What is real democracy?
By definition, democracy is the rule by the people. The Slovenian Dictionary defines democracy as a “political system that protects the individual and political rights of all citizens.” Democracy is also community of ‘sovereign’ people.
A sovereign person has “no one above him” (Lat. Soveramus: above all). According to this criterion it would be difficult to identify today’s society as democratic as it is characterised by distrust towards citizens, legalized coercion, criminal law, and a greedy taxation system.
What we have today is representative democracy, which is only the first step towards a society of sovereign people; those who can behave responsibly to other people and the environment.

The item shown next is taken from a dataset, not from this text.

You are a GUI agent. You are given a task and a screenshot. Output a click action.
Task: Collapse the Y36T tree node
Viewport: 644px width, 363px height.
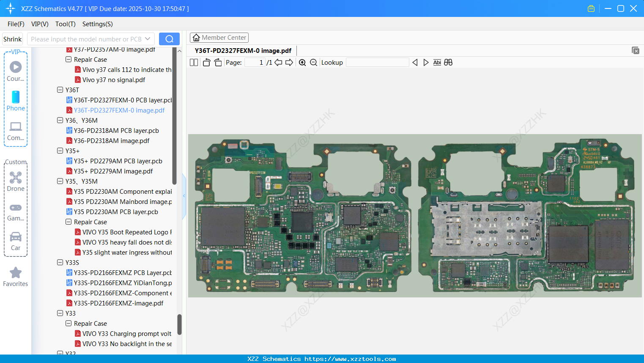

The next steps are direct democracy and participatory democracy.
However, people in present society are often not mature enough emotionally, and lack the skills for a participatory democracy. “Education” and social coercion have robbed them of their sovereignty. Were they to get direct rule, they wouldn’t be able to work for the common good; they would persist within their narrow views, get into fights and cause social chaos. If you take a look at what’s going on in parliament you can see that even the best political communicators elected by us to make decisions on our behalf, cannot express mature, cross-party cooperation for the common good. They often take care of their own interests first, and only then think of our welfare (if at all). Just check the daily newspapers and you’ll see how often they put a spoke in their opponent’s wheel, and how often they cooperate.
There is a way out of this deadlock. Children and adults should be exposed to sound education that shapes sovereign, strong, independent, ethical, sympathetic, wise and conscious citizens. Such an education is almost impossible in the atmosphere of undemocratic, corporate capitalism, therefore it is extremely important to create oases of ‘sound’ society, in which the Imago cells of a participatory democracy unite into ever bigger clusters, gradually transforming the society from a, metaphorically, voracious caterpillar to the light-winged butterfly.
We may call such oases ‘ecovillages’, or give them whatever other title we choose. In whichever sense, they are human-scale settlements consciously designed through participatory processes to secure long-term sustainability. These are oases of planetary justice, sharing and harmony, (a perfect contrast to tax havens where the acquisitive hoard their tax-free wealth), which serves no-one.
If people intend to create a truly democratic society, they should simply change the rules of the game. Then they will be possible to take back all the stolen wealth. People won’t have to ask anyone for permission, just as nobody asked them when they were robbed.
Fairness is in human genes. It only needs to be awoken in them. Then sovereign people will be able to do what is right.
The Global Ecovillage Network conference in 2012 made me realize that a just society is possible. Above all, I realized we should not wait for it! We should simply create it by restoring the ancient yet forgotten values by the will of sovereign people. Only such people can create a humane democracy that goes beyond the showy political “democracy”. Change has reached the threshold, change is inevitable! We can only decide whether we’ll undergo the transformation as Imago cells, leading the creative dance, or we’ll undergo it merged into the decomposing tissue of the caterpillar, resisting the dance.
I don’t know about you, but what I want is to hear the quiet fluttering of butterfly wings in this life! I want to hear our wings. Arundhati Roy said it so well: “It is possible to change our world. A different world is already coming into existence. On quiet days I can hear this new world breathing.”